Sydney woman Justine Damond was killed in bewildering circumstances on Saturday in Minneapolis. Somehow this had led to traditional backlash fears within the Muslim community.
Jim Treacher investigates:
Whenever a police officer shoots a civilian under questionable circumstances, one question looms large: How can our moral, ethical, and intellectual betters frame the narrative to advance liberal agenda items? When a white cop shoots a black person, of course that’s racism. When a black cop shoots a black person, then that’s institutionalized racism. But what if it’s a black Muslim cop shooting a white person?
That’s what happened in Minnesota on Saturday night, when Minneapolis police officer Mohamed Noor shot an Australian woman named Justine Damond behind her home after she called 911 to report a possible assault nearby. A lot of things about the story don’t add up: Damond was in her pajamas and didn’t have a weapon, the police say there’s no footage from the patrol cruiser’s dashcam or the body cameras that Noor and his partner were wearing, and Noor has had several complaints filed against him since joining the force in 2015.
The cops haven’t been able to explain why this officer shot and killed an unarmed woman who had called 911 for his help.

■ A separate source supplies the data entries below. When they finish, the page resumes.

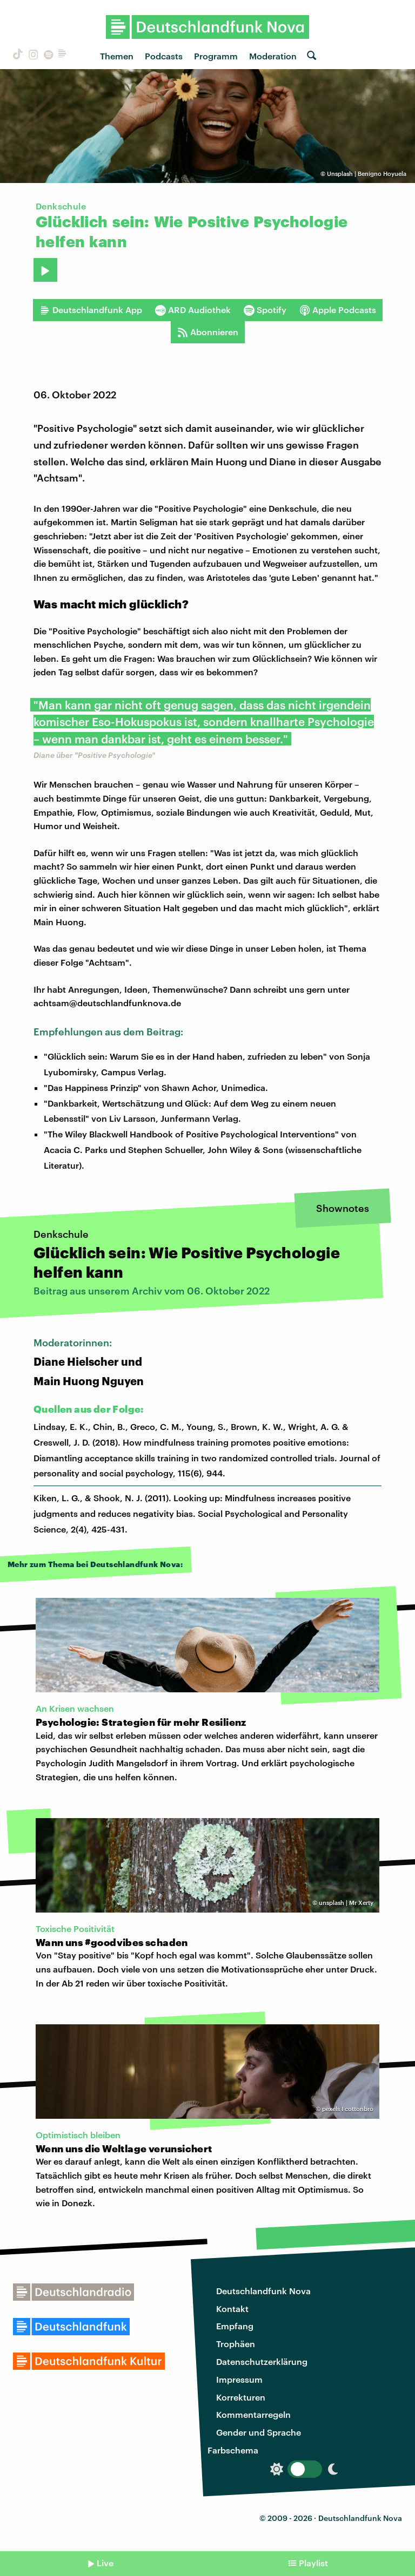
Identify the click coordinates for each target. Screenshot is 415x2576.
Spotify (265, 309)
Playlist (313, 2563)
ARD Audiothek (193, 309)
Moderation (273, 56)
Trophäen (235, 2343)
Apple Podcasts (337, 309)
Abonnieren (207, 332)
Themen (116, 56)
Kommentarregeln (253, 2414)
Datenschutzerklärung (261, 2361)
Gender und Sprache (258, 2432)
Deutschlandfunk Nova (263, 2291)
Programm (216, 56)
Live (105, 2563)
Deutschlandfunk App (90, 309)
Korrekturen (240, 2397)
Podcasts (164, 56)
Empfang (234, 2326)
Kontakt (232, 2308)
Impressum (239, 2379)
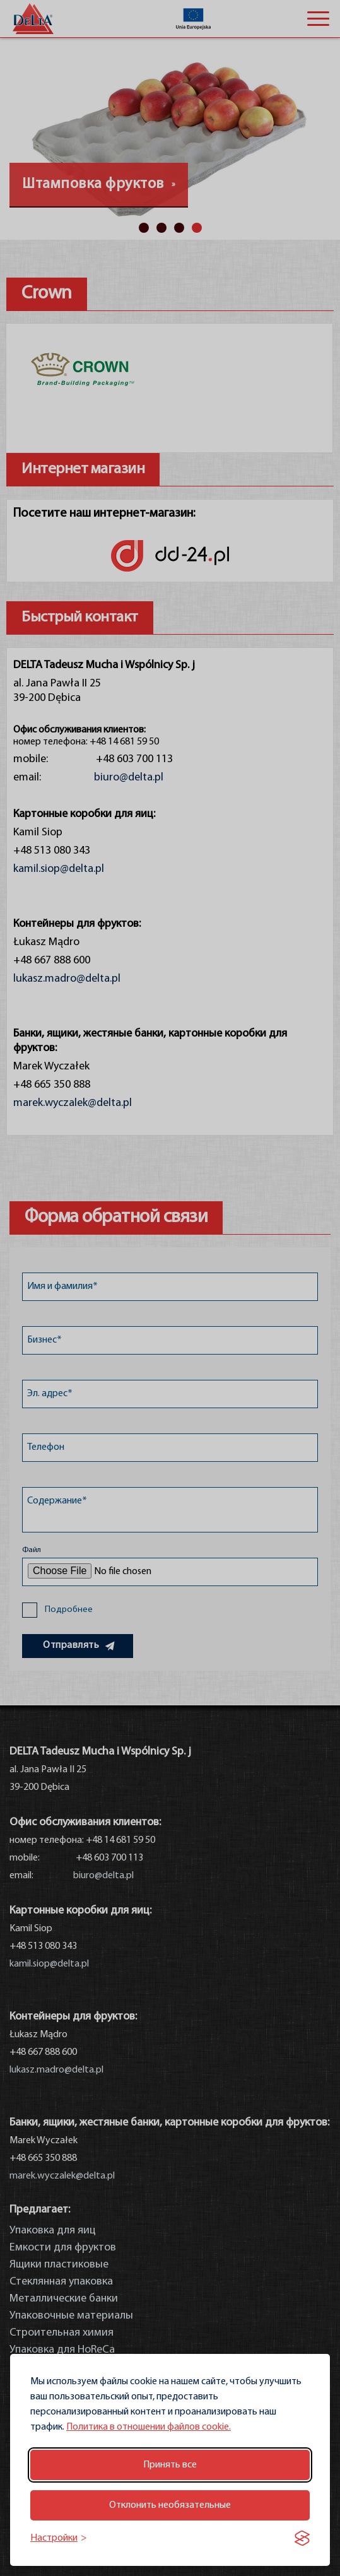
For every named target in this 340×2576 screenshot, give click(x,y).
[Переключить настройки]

When a Hispanic police officer named Jeronimo Yanez shot Minneapolis resident Philando Castile last year (which I found indefensible), it was easy to fold that into the ongoing Black Lives Matter narrative. Yanez isn’t white, but close enough. But this one is a bit more tricky. This one requires a bit more finesse.
After Minneapolis officer in police shooting is named, Somali community braces for backlash
The backlash has been expected ever since September 11, 2001. The backlash never happens. Stop trying to make backlash a thing.